WHAT YOU ARE ASKED TO DO:
Look through the listing for the word "Switch". Copy each line that has it.

(Beginning of RECORDS TO USE)

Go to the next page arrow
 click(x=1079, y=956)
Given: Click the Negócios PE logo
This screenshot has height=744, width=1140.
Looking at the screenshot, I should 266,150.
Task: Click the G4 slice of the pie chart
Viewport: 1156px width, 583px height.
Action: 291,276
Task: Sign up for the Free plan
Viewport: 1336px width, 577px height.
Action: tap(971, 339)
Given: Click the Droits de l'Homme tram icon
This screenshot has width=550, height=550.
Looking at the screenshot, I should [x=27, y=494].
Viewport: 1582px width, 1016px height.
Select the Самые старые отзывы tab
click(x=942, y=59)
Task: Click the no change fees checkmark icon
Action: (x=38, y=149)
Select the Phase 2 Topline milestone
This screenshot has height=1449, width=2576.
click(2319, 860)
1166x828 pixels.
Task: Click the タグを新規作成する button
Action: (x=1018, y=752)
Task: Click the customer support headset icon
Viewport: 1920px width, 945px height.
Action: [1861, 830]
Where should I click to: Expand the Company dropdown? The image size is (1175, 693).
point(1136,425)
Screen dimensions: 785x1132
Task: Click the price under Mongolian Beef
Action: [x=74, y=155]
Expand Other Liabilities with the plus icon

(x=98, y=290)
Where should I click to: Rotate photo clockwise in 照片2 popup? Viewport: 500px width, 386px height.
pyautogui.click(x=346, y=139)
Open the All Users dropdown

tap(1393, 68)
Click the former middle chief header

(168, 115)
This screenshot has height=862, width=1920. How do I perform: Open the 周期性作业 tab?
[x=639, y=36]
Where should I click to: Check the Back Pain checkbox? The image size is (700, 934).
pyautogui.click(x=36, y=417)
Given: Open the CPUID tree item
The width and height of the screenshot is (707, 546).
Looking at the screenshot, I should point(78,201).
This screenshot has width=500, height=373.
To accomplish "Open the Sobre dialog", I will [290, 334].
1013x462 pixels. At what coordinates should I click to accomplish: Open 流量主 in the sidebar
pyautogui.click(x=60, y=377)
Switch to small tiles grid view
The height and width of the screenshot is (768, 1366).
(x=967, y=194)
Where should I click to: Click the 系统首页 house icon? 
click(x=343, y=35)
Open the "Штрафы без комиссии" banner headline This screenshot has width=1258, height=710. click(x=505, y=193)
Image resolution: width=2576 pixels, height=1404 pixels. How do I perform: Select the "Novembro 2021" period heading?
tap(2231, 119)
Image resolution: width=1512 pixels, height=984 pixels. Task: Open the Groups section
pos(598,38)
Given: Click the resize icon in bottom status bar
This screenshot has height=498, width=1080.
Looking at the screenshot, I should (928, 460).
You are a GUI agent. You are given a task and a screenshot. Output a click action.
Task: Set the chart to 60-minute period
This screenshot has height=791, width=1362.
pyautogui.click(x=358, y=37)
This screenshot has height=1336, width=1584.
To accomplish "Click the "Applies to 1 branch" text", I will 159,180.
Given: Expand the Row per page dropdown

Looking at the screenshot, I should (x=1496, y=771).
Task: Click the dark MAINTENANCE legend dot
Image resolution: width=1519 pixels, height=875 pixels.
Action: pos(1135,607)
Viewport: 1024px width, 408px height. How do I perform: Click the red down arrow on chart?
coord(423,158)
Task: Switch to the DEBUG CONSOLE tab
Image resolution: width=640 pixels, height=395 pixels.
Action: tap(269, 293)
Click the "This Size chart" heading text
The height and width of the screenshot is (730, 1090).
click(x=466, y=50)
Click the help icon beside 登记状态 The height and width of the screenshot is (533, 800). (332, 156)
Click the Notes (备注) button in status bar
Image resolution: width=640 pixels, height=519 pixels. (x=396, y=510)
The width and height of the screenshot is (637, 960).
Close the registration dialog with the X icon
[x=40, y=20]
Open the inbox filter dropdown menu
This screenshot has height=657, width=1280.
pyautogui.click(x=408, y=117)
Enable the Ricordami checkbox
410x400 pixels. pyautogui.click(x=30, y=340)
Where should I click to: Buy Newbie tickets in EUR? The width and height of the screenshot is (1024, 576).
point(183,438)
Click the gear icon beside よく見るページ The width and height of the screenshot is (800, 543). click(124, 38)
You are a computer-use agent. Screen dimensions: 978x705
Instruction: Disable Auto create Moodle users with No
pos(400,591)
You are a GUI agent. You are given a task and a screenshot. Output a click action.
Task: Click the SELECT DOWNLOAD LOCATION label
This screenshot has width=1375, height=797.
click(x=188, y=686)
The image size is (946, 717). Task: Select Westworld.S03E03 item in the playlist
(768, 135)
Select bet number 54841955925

(End of RECORDS TO USE)

EXERCISE RESULT:
Switch to small tiles grid view
Task: Switch to the DEBUG CONSOLE tab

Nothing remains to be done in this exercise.